:: WHAT TO WORK ON ::
Return, word for word, only the lines of the data below that lie between the line with "The width and" and the line with "Given: Click WON status on the 22:07 ticket", those two lines included.

:: RECORDS PROVIDED ::
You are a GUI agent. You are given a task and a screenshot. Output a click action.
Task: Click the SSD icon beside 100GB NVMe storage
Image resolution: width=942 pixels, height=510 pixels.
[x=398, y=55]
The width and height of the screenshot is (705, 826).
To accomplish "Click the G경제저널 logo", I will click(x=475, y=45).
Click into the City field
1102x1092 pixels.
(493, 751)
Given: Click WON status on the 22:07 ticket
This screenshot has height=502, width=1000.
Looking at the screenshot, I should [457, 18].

* * *

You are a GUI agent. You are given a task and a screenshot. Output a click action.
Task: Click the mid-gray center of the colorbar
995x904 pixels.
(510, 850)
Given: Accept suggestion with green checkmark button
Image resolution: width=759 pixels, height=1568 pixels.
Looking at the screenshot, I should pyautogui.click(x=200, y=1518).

---

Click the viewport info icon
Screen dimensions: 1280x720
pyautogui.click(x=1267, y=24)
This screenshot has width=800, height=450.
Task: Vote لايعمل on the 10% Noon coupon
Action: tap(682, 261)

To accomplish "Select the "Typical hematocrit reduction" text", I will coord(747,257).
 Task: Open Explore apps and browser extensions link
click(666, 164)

:: ANSWER AREA ::
The width and height of the screenshot is (705, 826).
To accomplish "Click the G경제저널 logo", I will click(x=475, y=45).
Click into the City field
1102x1092 pixels.
(493, 751)
Given: Click WON status on the 22:07 ticket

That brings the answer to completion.